The particular pain point seems to be in legacy systems, working mainly on Windows XP, which were not patched for this issue, as support for XP ended back in April 2014. Due to the massive scale of the infection, Microsoft made an exception and created a patch during the weekend, releasing it as part of the customer advisory on the WannaCrypt ransomware.
How to protect and what to do if you get infected?
The first thing you need to do is to immediately patch the EternalBlue vulnerability, by downloading and installing the Microsoft Security Bulletin MS17-010 on all computers in your remit, whether it’s home PC’s, office workstations or laptops, or any other computer device using a Microsoft Windows operating system (particularly an older one, such as XP, Vista or Server 2003). This would prevent the ransomware from making camp on any of your infrastructure in the first place. Besides patching, you should make sure that your anti-virus and anti-malware tools are up-to-date and operational, since they would recognize and terminate the infection before it even infects a single PC.

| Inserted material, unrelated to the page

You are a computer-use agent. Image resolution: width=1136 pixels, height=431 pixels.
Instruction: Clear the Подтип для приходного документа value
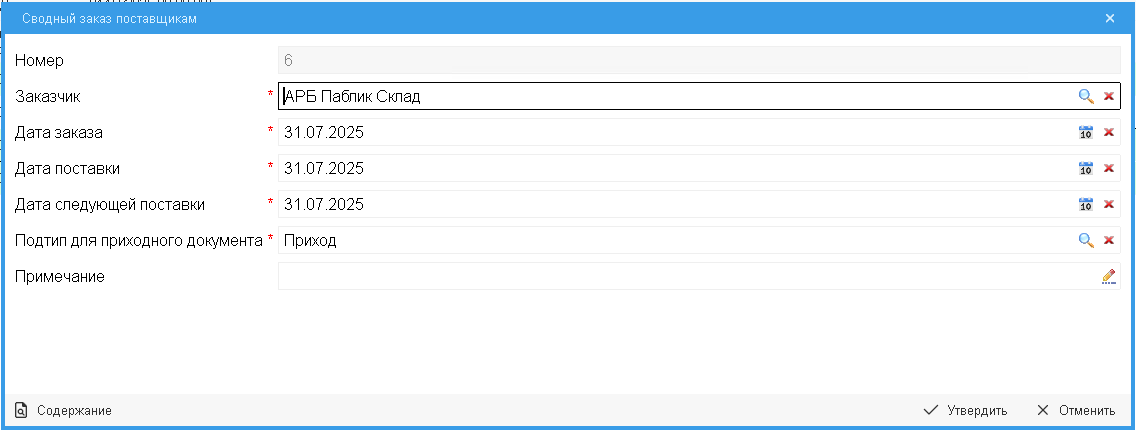1108,240
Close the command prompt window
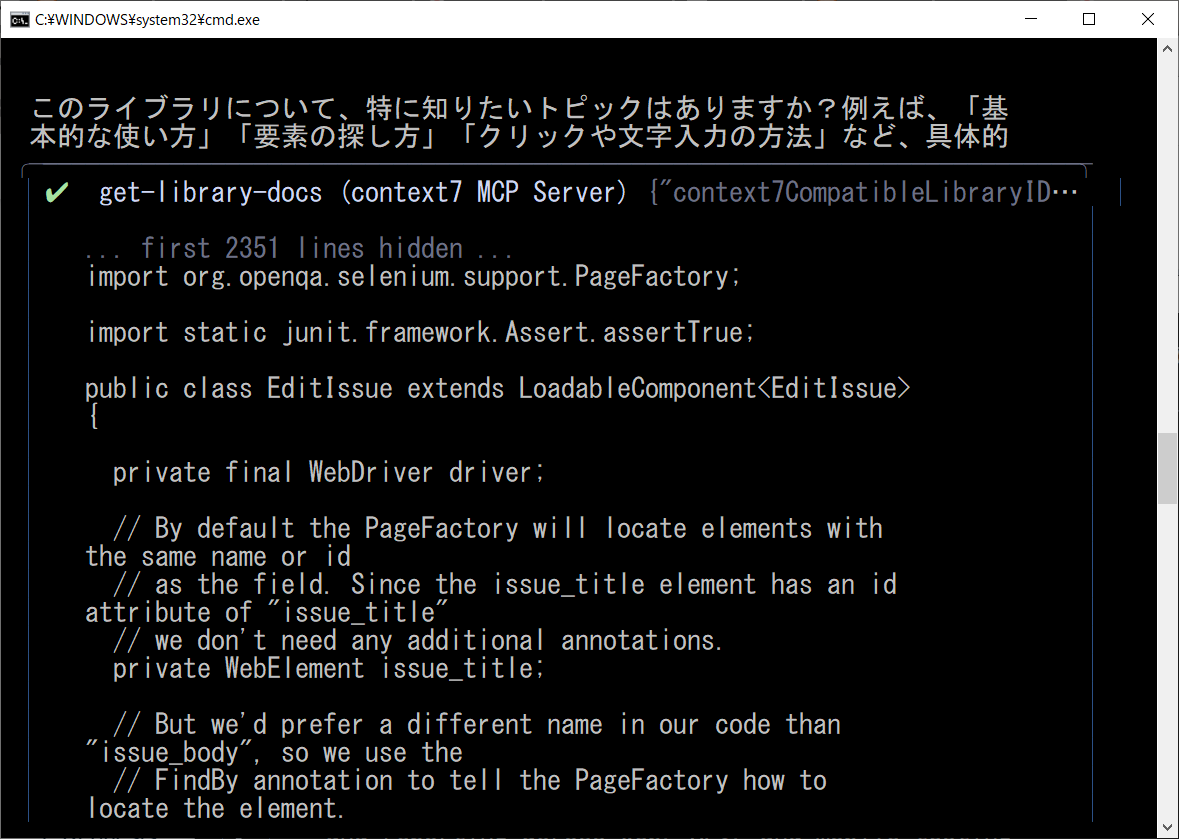Viewport: 1179px width, 839px height. [1146, 19]
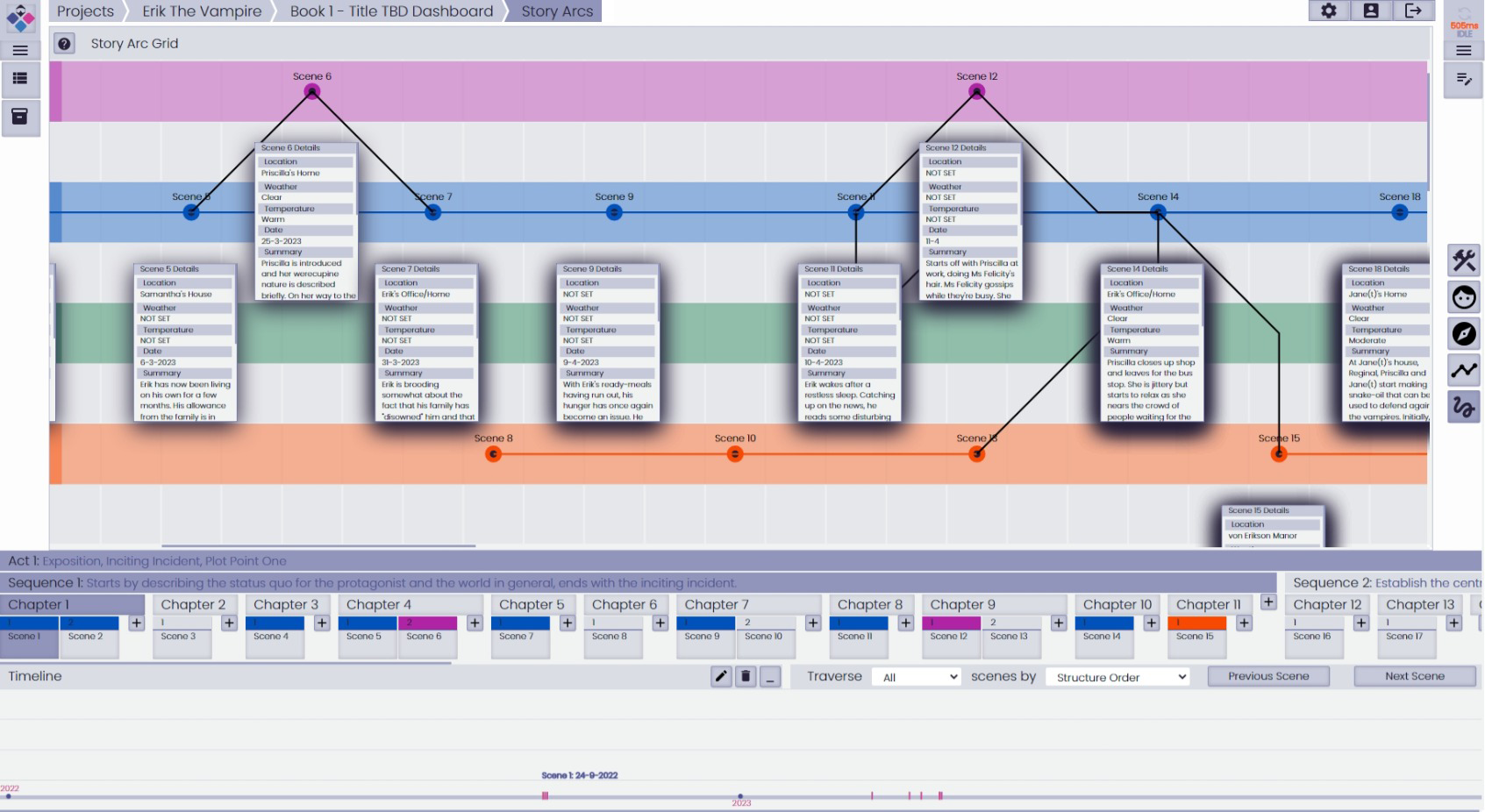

Using a specialized software that combines centralized patch management and endpoint anti-virus protection would make this task much easier and faster. We would warmly recommend our very own GFI OneGuard, but since stopping this WannaCry pandemic is a really pressing matter, even backbreaking manual updating on individual computers would be better than not addressing the issue at all. If you want to act fast, you can install a fully functional 30-day trial of GFI OneGuard now and quickly patch and protect all Windows computers in your network.
If you’re not that lucky, and WannaCry has already nested in your local network, there are ways to minimize damage by slowing down its propagation. Using advanced firewall rules that would block ports that the SMB exploit uses allows you to slow down the infection spreading, giving you time to patch unprotected systems. This operation can be largely accelerated by using specialized network monitoring and protection software such as Kerio Control or GFI WebMonitor, which have automated rules protecting local networks from malicious traffic spreading around.
Of course, none of this would happen in the first place if there weren’t unaware users opening email attachments from unknown senders, which were infected with WannaCry. As with all other ransomware infections, the initial attack vector is email – most commonly, employees at finance or other departments open Word of PDF documents, marked as urgent invoices, and unleash the infection to their local networks. A good email protection and management solution equipped with anti-spam and anti-virus engines, such as GFI MailEssentials or Kerio Connect, would surely prevent these infected files from even reaching the employee inboxes.
In the aftermath
Although this particular threat has been reduced significantly, the WannaCry ransomware infection may come back, in other shapes and forms, more sinister and faster ones. So, companies around the world should not wait for another global malware outbreak to make sure their systems are protected in time and safe from ransomware and other threats out there. Educating users not to open suspicious attachments, install unauthorized applications, or visit shady websites, is also an important way to prevent WannaCry and its successors in infecting your systems. But if that fails, you’ll always have the tools listed above, which would prevent users in doing those things in the first place.